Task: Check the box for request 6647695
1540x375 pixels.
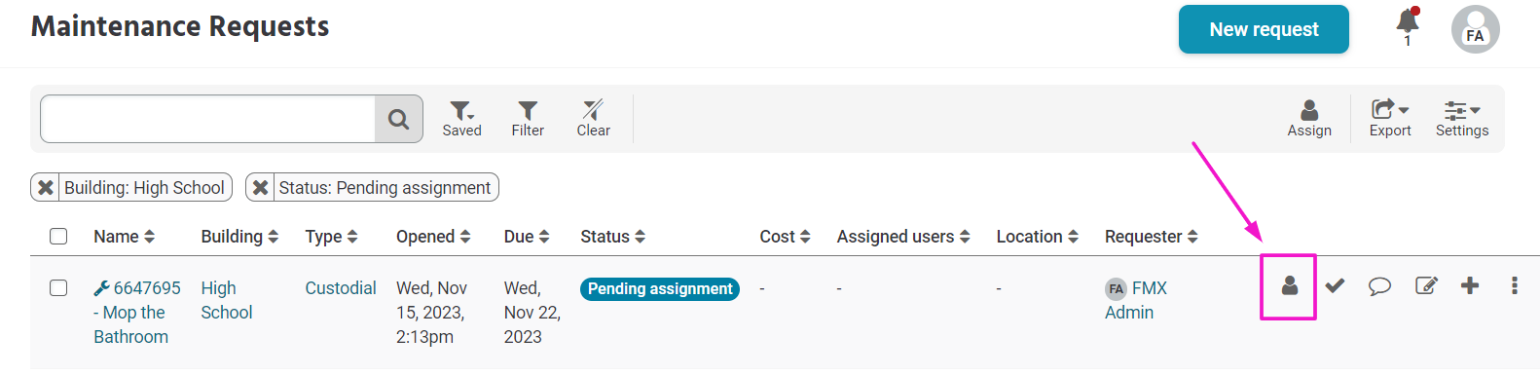Action: [58, 287]
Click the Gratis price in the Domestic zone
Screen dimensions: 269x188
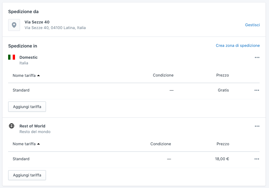click(223, 90)
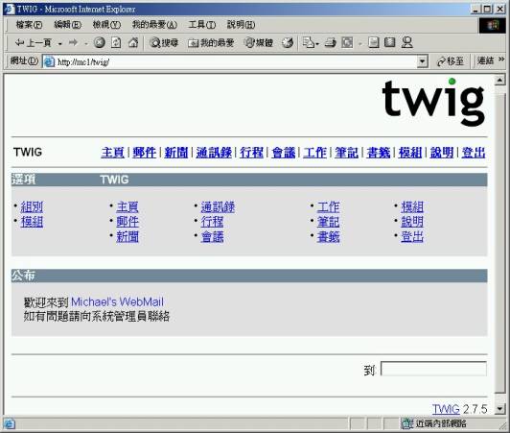Expand the Mail toolbar icon dropdown arrow

pyautogui.click(x=317, y=43)
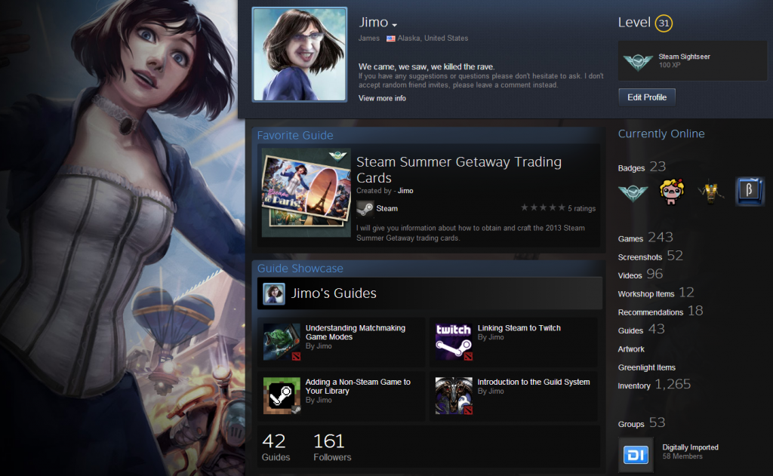Open the Linking Steam to Twitch guide

tap(519, 329)
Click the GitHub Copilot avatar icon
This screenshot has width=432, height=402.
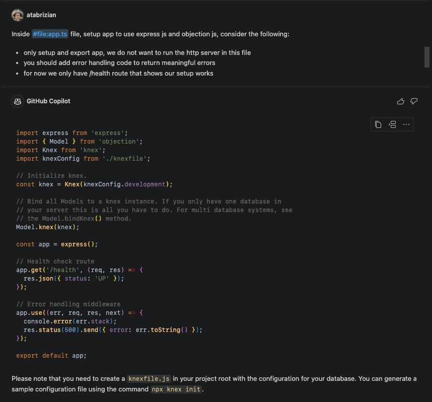17,101
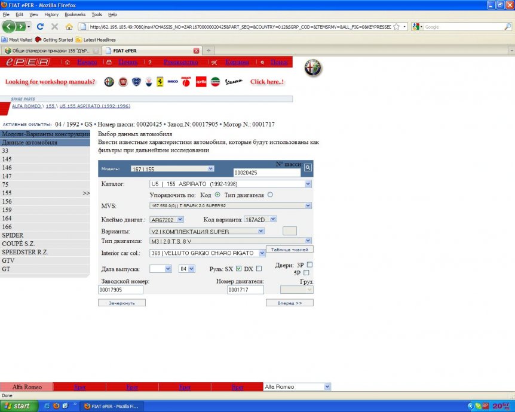Enable the 3P doors checkbox
The image size is (515, 412).
(309, 265)
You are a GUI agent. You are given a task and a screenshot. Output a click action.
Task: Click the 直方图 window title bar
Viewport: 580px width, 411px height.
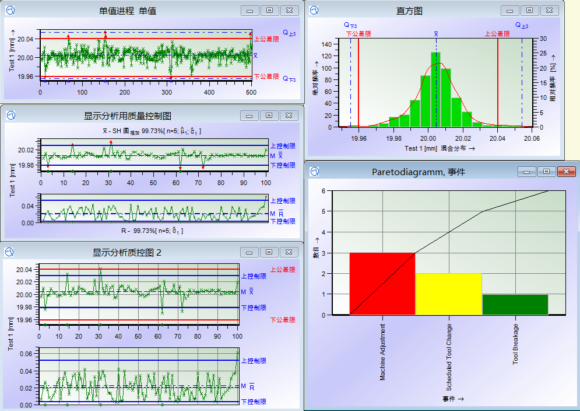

● ● ●

**Requirement**
From the listing above, restate verbatim the lines running from the one with "1540x375 pixels." through the one with "You are a GUI", inclusive, but not the pictures.

**Solution for this task**
1540x375 pixels.
Action: [58, 287]
Click the Gratis price in the Domestic zone
Screen dimensions: 269x188
click(223, 90)
Expand the Mail toolbar icon dropdown arrow

pyautogui.click(x=317, y=43)
Open the Linking Steam to Twitch guide

tap(519, 329)
Click the GitHub Copilot avatar icon
This screenshot has width=432, height=402.
17,101
Enable the 3P doors checkbox
The image size is (515, 412).
(309, 265)
You are a GUI agent. You are given a task and a screenshot. Output a click action.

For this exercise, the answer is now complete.